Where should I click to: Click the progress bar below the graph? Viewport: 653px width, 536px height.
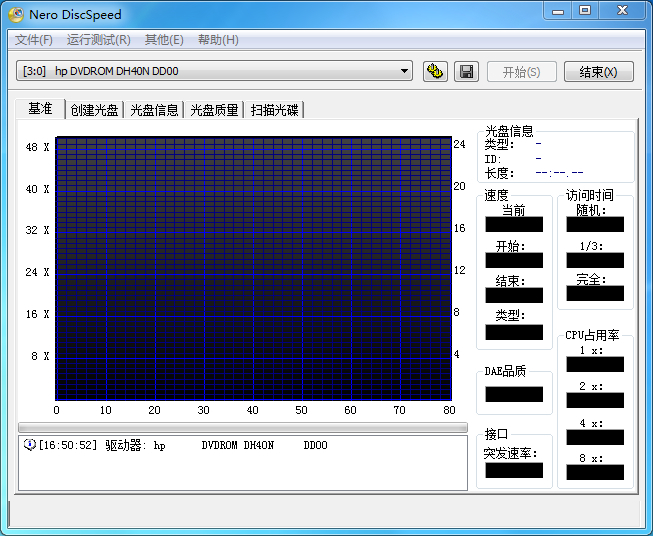coord(242,427)
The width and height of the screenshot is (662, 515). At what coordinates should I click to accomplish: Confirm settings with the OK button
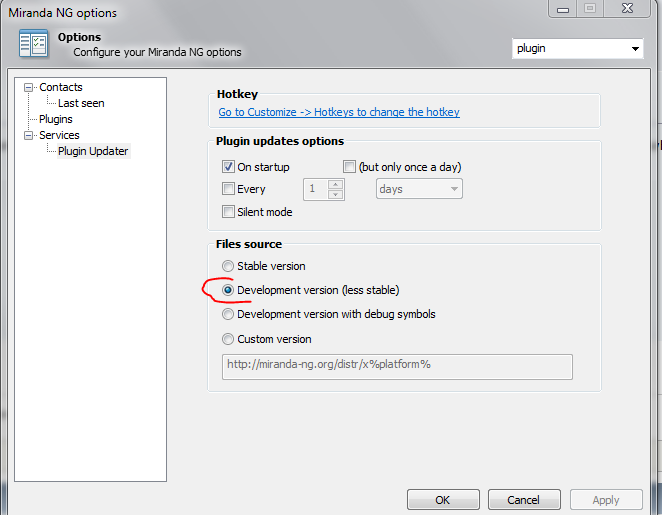[443, 500]
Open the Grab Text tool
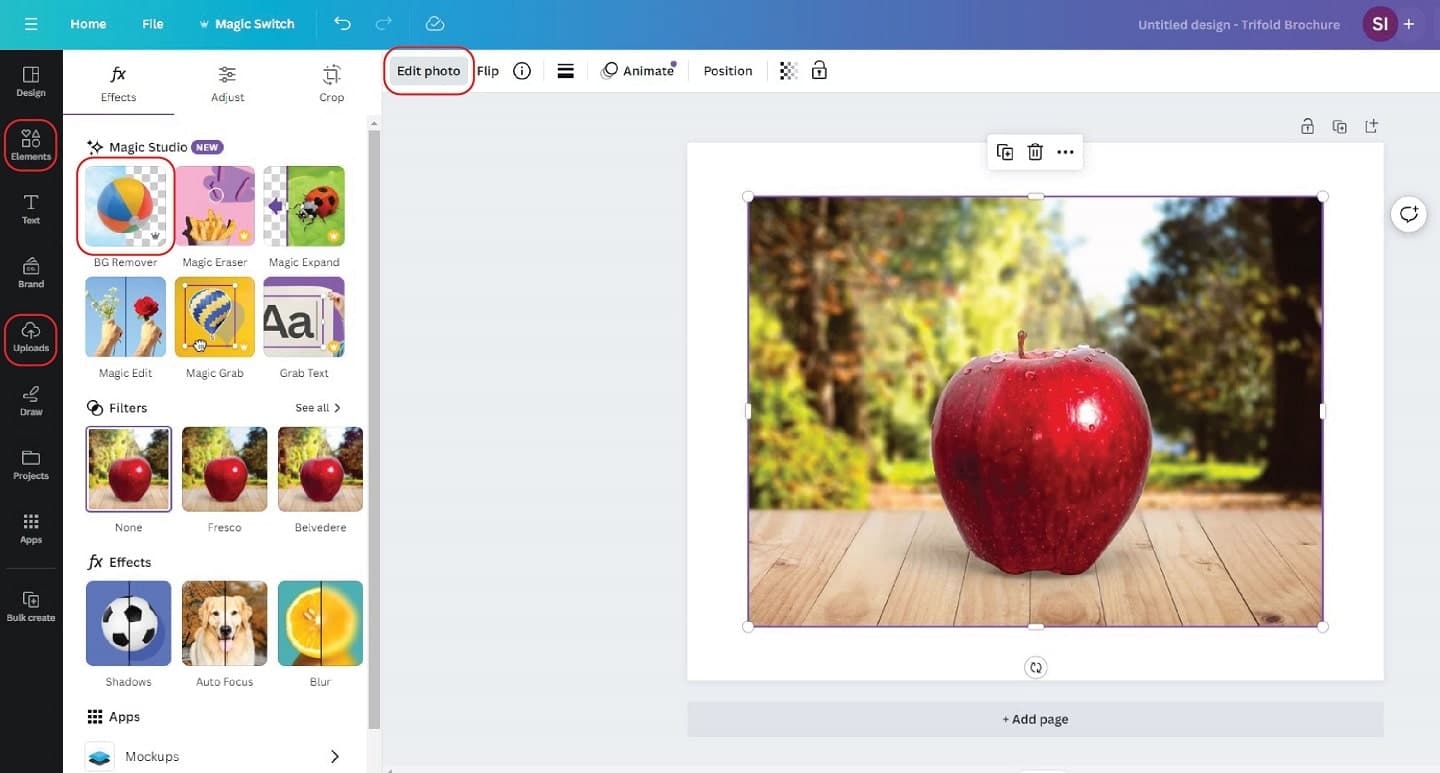The height and width of the screenshot is (773, 1440). pos(304,318)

_Exercise description_
Retype, exactly and only, the lines from the one containing "The width and" through the end of the entries, both ends included, and omit all pictures.

_Solved problem_
The width and height of the screenshot is (662, 515). At what coordinates should I click to accomplish: Confirm settings with the OK button
[443, 500]
Open the Grab Text tool
The height and width of the screenshot is (773, 1440). pos(304,318)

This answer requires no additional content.